「楽しい孤独」
【本文】
肉体の本来の住居である墓場に赴いて、いつ私は、他人の骸骨と自己の腐敗する身とを比べてみるであろうか。
なぜなら、まさしく私のこの身は、その臭気のために山犬すらも近づかぬほどに、ひどく腐敗するであろうから。
この身体に生まれながらに存在し、一つとなっているとされるそれぞれの骨ですら、(死後には)ばらばらにならざるを得ない。まして愛する者であっても、他人である以上、なおさらである。
人はただ一人生まれ、ただ一人死する。他の者は誰も彼の苦難にあずからない。善行の妨害者となる愛しき者に、何の用があるか。
旅行者が途中で宿を取るように、迷いの生存の旅路(すなわち輪廻転生)をたどる者もまた、(それぞれの)生に宿を取る。
世の人々に悲しまれながら、(死骸となって)四人の人に運び去られぬ前に、彼はむしろ森に逃れ行くべきである。
そこで彼は、反抗と親愛を持つことがなく、ただ身体だけの所有者である。そして世間ではすでに死んでいるのと同然なので、死に際して悲しみを味わわない。
いかなる親近者も、悲しみによって彼を苦しめることはない。またいかなる者も、仏陀等に対する彼の正念をかき乱さない。
かようなわけで、心労を起こさしめず、喜びを生ぜしめ、すべての散乱を鎮める楽しい孤独を、私は常に求めねばならない。

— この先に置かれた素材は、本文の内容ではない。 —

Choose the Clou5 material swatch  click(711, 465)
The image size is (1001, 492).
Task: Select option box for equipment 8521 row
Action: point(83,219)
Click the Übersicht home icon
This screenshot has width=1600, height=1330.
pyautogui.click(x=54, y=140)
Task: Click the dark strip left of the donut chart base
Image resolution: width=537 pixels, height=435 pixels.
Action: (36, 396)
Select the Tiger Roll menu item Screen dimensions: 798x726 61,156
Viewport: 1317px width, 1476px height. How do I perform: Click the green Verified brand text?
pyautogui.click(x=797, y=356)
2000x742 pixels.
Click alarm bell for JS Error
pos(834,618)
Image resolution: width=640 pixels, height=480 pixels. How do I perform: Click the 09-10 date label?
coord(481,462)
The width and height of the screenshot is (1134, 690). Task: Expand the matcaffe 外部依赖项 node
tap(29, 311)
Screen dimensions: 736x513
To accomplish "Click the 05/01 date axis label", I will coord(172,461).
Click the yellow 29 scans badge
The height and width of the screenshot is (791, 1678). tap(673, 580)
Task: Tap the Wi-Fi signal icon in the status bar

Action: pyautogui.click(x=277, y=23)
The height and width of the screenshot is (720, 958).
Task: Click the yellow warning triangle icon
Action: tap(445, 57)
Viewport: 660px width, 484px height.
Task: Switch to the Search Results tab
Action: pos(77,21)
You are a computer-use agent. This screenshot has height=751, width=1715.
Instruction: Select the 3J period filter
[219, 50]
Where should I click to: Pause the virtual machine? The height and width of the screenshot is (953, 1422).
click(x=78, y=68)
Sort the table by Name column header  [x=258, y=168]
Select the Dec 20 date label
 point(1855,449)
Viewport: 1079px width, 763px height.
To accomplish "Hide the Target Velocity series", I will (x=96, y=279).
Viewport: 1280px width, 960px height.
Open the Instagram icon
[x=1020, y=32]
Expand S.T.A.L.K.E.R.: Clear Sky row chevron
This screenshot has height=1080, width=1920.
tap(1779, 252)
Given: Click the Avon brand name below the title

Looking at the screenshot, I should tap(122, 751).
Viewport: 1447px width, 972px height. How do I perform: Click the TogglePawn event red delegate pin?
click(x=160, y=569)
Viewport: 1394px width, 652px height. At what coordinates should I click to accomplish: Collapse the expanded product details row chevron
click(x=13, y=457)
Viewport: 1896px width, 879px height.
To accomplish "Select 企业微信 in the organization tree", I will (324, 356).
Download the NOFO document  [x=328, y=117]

全て他の思考を離れ、自己の心に思いを統一し、心をサマーディに入らしめるように、またそれを調伏するように、私は努力しよう。
【解説】
この辺も、現世からの出離の教えが淡々と続きますね。
このような教えは、現代の人には受け入れがたいかもしれません。しかしこのように外界から心を出離させ、自らの心の中心に精神集中を向けない限り、サマーディの入り口には入れないのも事実です。
この部分もあえて解説はしませんので、皆さんの思索の材料にしてください。